The Architecture of the Arkansas Ozarks - Donald Harington [55]
“Um.”
His parents never talked like this during the daytime, and it puzzled Benjamin to the extent that, when he was nine years old and began to ask Noah questions, he would repeat what his parents had said in bed to Noah and ask Noah what it meant. Even assuming Noah actually knew the meaning of the various utterances, doubtless he would not have been able to discuss it with a mere lad of nine. So his “answers” were inaccurate. He would, for example, interpret “Seems lak we caint git it through” as meaning that Sarah was trying to help Jacob put his pants on and couldn’t get one leg into them. “Monkey,” he would define, is the base of the spine, where a monkey’s tail would go, so “Yore knee is in my monkey”…Benjamin seemed satisfied with these explanations, but by the time he was twelve years old and pubescent himself, and had witnessed sufficient numbers of animals wild and domestic pairing themselves together with a strange mixture both of apparent pain and intense pleasure, it dawned on him that the voices he heard in the night once a month on the average had some connection with this business of one animal having a hole which another animal would wish to probe with his dood, and although Benjamin would not have wished to suspect that his very own dear mother ever did that sort of thing with his father, at length he persuaded himself that it was inevitable, so that the time came when in the night he heard one of his parents saying to the other:
“Seems as ’ough we caint fasten our thangs together no more.”

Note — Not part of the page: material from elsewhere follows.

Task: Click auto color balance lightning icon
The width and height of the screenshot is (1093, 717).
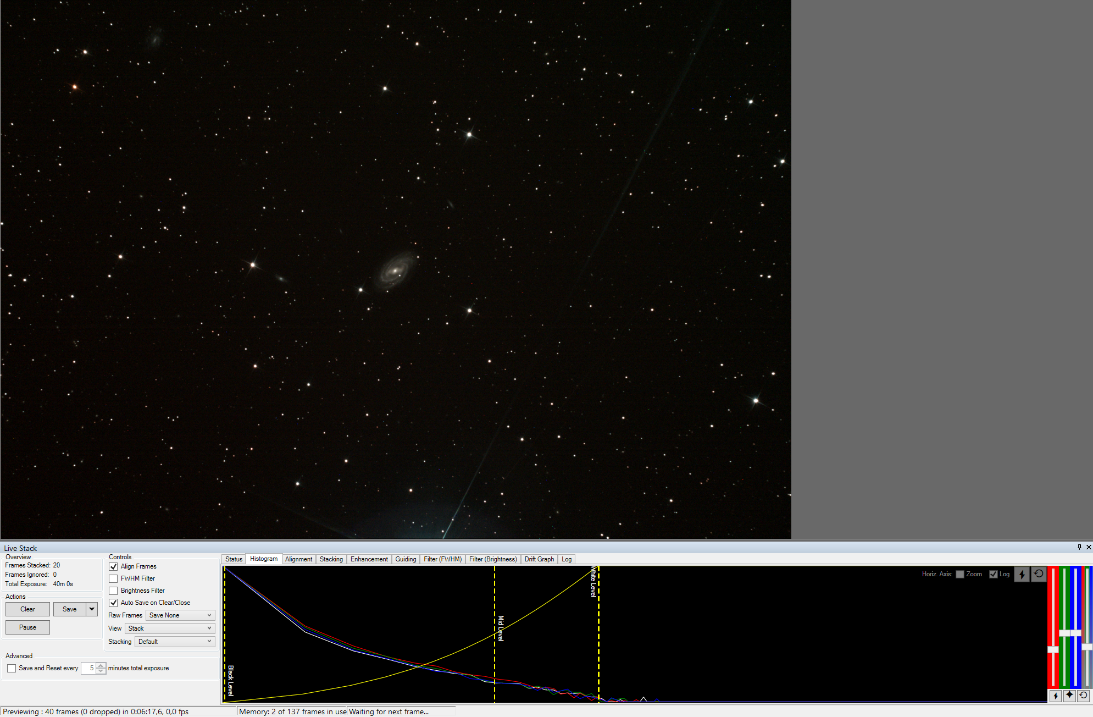Action: (x=1055, y=696)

Benjamin was moved to suggest, audibly, “Try a rope.”
Whereupon his father trundled the trundle bed out of the door, across the breezeway into the other wing, where Benjamin slept thereafter until he was fifteen, when he left home.

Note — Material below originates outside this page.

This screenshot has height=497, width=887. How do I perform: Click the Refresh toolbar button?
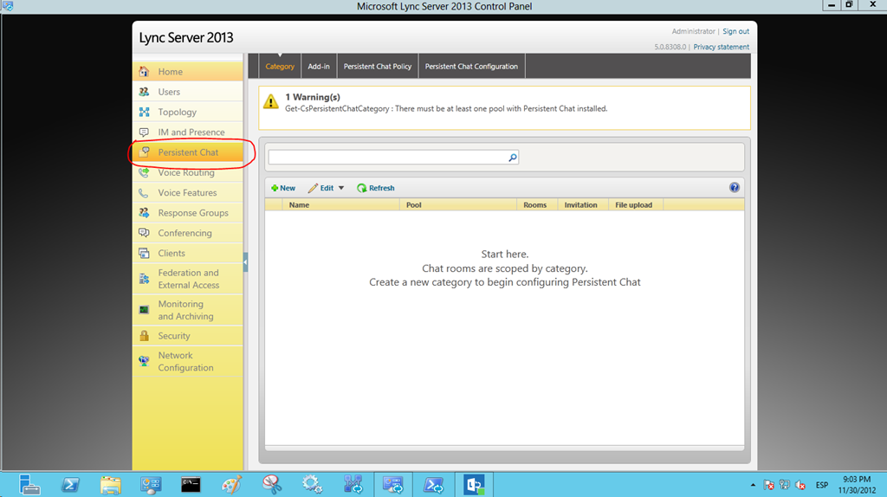coord(376,188)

Noah has been accused, unjustly I think, of being partly responsible for Benjamin’s leaving home. Benjamin, like any resident of Stay More, male or female, had been obliged, from the age of seven onward, to work as hard as he possibly could, starting at sunrise and keeping on until sunset, the year around, Sundays not excepted. Since Benjamin was Jacob’s oldest son, and since at the age of fifteen he was full-grown, he was obliged to do a man’s work somewhat prematurely, with the predictable result that he came down with the frakes, which kept him in bed for most of his fifteenth year, and left him with, not so much a sense of futility or the vainness of labor, but rather with a conviction that if a man (or boy) had to work, there ought to be some kind of work somewhere that wasn’t so goshdarned hard. But when he asked his father about this, when he asked his father if there weren’t places in the world somewhere where people didn’t have to toil from sunup to sundown, his father merely gave him a lecture on how Stay More was the center of the universe, as it were, and of the necessity for a man (or boy) to do the most labor of which he was capable, to “do his damnedest,” as Jacob put it. So Benjamin went to Noah. “Uncle Noah,” he inquired, “I been wonderin: aint there anyplace out yonder in the world where a body’d not have to slave the livelong day jist to do what was ’spected of him?”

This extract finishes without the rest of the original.